The deadline comes sooner than some experts had expected. They were predicting the debt ceiling limit would not be breached until later this year, when the Treasury Department would have to start taking extraordinary measures to avoid defaulting on the government’s obligations.

A default could cause chaos

Goldman Sachs warned last month that a close call could set off turmoil on Wall Street that causes losses in the retirement accounts and investment portfolios of everyday Americans.

“It seems likely that uncertainty over the debt limit in 2023 could lead to substantial volatility in financial markets,” Goldman Sachs economists wrote, noting that the 2011 standoff helped cause a deep selloff in the US stock market.

Beyond markets, Goldman Sachs said a failure to raise the debt limit in time “would pose greater risk to government spending and ultimately to economic growth than it would to Treasury securities themselves.”

That’s because in order to avoid a default on US debt, the federal government would shift money around to keep paying interest on Treasuries.
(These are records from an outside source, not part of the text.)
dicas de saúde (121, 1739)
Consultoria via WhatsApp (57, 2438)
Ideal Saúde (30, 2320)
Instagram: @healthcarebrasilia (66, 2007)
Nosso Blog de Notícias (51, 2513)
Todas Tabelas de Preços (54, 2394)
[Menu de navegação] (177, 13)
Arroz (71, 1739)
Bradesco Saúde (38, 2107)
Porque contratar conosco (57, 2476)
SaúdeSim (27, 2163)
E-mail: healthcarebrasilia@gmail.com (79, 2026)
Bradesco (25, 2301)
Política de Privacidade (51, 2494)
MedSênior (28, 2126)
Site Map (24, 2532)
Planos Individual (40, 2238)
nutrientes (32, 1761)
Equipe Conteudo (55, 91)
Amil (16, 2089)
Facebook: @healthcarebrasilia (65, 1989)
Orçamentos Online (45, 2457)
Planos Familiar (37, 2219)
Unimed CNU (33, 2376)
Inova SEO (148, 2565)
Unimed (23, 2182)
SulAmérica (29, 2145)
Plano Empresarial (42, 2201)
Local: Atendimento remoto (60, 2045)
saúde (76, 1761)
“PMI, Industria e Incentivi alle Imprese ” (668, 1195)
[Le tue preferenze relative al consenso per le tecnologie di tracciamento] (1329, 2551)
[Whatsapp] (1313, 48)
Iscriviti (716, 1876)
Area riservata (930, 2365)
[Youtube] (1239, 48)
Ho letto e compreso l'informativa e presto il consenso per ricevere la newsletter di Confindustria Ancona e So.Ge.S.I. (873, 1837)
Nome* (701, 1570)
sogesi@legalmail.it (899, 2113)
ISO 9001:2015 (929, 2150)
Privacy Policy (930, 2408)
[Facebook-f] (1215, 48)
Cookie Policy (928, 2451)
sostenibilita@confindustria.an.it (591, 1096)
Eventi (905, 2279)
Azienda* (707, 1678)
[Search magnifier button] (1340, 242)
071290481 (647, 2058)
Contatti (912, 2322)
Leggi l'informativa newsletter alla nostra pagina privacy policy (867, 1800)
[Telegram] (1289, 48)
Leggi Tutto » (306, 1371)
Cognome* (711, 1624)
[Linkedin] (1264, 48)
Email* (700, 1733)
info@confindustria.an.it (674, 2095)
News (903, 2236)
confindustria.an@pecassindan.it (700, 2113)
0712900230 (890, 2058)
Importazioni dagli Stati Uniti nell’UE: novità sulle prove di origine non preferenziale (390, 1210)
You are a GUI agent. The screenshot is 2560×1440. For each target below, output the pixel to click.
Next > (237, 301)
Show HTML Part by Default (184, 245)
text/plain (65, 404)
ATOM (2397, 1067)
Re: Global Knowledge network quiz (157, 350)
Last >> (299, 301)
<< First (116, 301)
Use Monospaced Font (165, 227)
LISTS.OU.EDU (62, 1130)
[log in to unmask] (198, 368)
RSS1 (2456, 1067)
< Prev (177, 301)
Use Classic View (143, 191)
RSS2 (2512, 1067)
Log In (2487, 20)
That would create a massive hole that would need to be filled by delaying a host of other payments — including ones that millions of Americans count on such as paychecks to federal employees, benefits to veterans and Social Security payments.  “A failure to make timely payments would likely hit consumer confidence hard,” Goldman Sachs wrote.

White House says no concessions or negotiations.

The White House said Friday it will not offer any concessions or negotiate on raising the debt ceiling.  “We will not be doing any negotiation over the debt ceiling, but broadly speaking, at the start of this new Congress, we’re reaching out to all the members … making sure that we have those connections with those new members,” White House press secretary Karine Jean-Pierre said.

She said in the past “there’s been a bipartisan cooperation when it comes to lifting the debt ceiling, and that’s how it should be.”

“It should not be a political football,” she added. “This is not political gamesmanship, and this should be done without conditions.”

Asked why Yellen was notifying Congress just six days before the debt limit is reached, Jean-Pierre referred those questions to Treasury, but said the “sooner Congress acts the better.”

“Even the prospect of not raising the debt ceiling will damage the full faith and the credit of our nation,” she said. “There’s going to be no negotiation over it, this is something that must get done.”